Raw data:
• • • • •
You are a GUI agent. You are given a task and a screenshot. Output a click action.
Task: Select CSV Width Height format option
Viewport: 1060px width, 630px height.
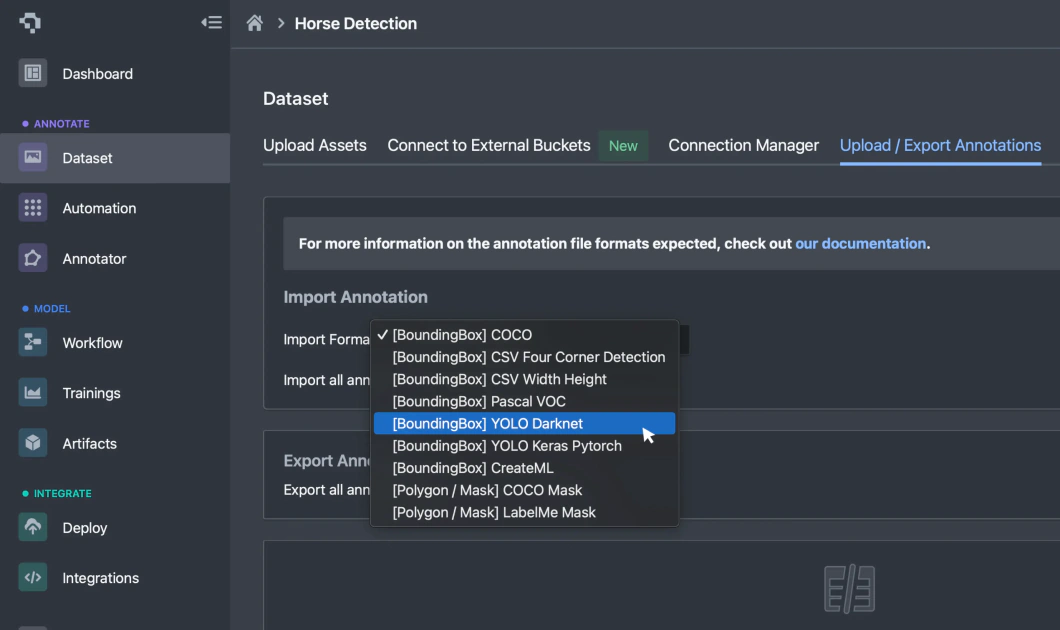click(499, 380)
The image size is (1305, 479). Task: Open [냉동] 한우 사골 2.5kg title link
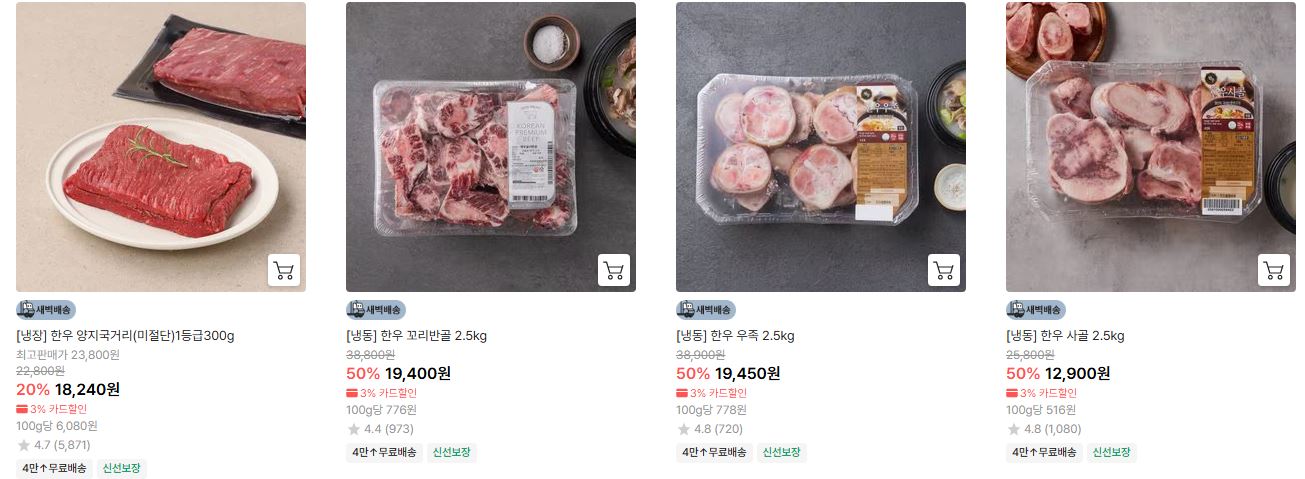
• • • • •
Exercise objective: Copy the text of the items above word for word, leaving out the pictures.

Solution to the problem:
You are a GUI agent. You are given a task and a screenshot. Output a click action.
Task: Select CSV Width Height format option
Viewport: 1060px width, 630px height.
click(499, 380)
The image size is (1305, 479). Task: Open [냉동] 한우 사골 2.5kg title link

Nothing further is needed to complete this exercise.